I was reading Rayna’s blog post of yesterday, which was all about voice. At the end, she says this:
I’ve said this before, I think – but it bears repeating. I once had to write an artist’s statement for a solo exhibit. When I groaned, the gallery director said “tell me what you do and why you do it.” It forced me to take out all my work, throw it on the floor, and look at it to see what it was about and what the common elements were. What I do and how I do it may have changed, but what a lot of my work is about has not changed. Listen to your work over the last 5-10 years and hear what it is saying – and you will know what your “voice” sounds like.

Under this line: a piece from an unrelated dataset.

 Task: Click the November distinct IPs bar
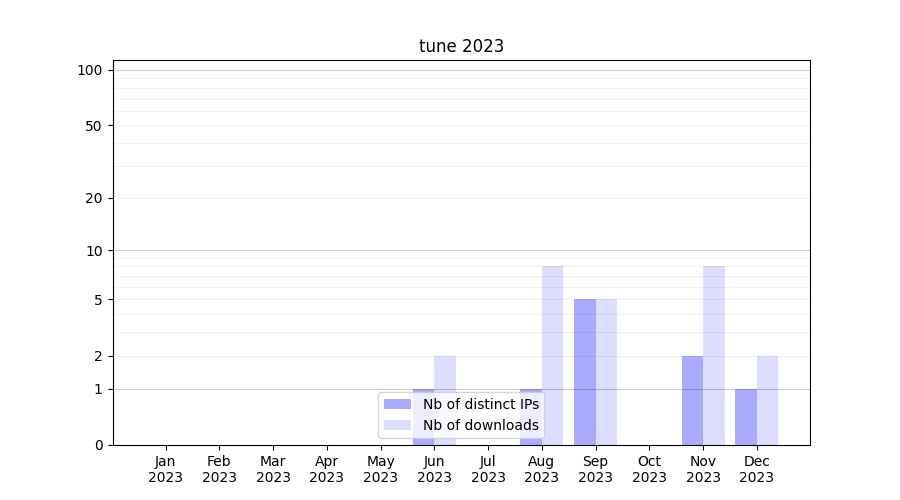click(692, 400)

Remember – every voice has a range and sings a lot of different songs – but the underlying timbre is recognizable. What do you “hear” in your own work?
I’m not particularly given to self-analysis in artistic matters (though perhaps I should be?), but I found this interesting, especially since my work ranges across so many different media. I thought about it a bit and decided that yes, I do have a distinctive “voice”, and my work in general is all about adventure, challenge, and storytelling. I love a good story – often I will do something offbeat just for the heck of it, figuring either I’ll have fun or I’ll have a good story (hopefully both!). I love to embark on Grand Projects, because they have all three: adventure, challenge, and story value, as the project unfolds. By way of contrast, I rarely do “safe”, easy projects because they don’t make interesting stories. I rarely work in one technique for extended periods because I’m all about adventure and novelty, on to the next thing. I tend not to use subtle colors because I like bold statements. And in a sufficiently expressive medium, my work always tells a story – that is to say, it generally says something overt, not abstract.
So in the end, I think, my work (and life!) is all about adventure, and story.
Not too surprisingly, perhaps, the guild presentation I am doing in January is going to be about the creative process – partly about the fears that keep us back (and how to deal with them), but mostly about life as an artistic journey, and each project only a small leg of the overall trip. And then some stuff about planning each project, which is to say each leg of the trip, making discoveries and improvising along the way. I’m hoping that putting things in perspective (the project as a whole is just part of the journey, not something one succeeds or fails at in itself) will give people a new framework to look at their creative process – focusing less on the specific project at hand, and less on success or failure, and more on how much they grew, creatively, during the project.
I may or may not succeed at this – I’m hoping the theme is general enough that it will be of use even to people who don’t share my taste for adventure – but I think the presentation will be entertaining at least, especially when spiced up with photos and images from my fiber and travel “adventures”. So it won’t be a total waste of time. At the moment it’s taking the form of a series of short essays/talking points – I haven’t built in the imagery yet. That will come later; fortunately, I have plenty of time.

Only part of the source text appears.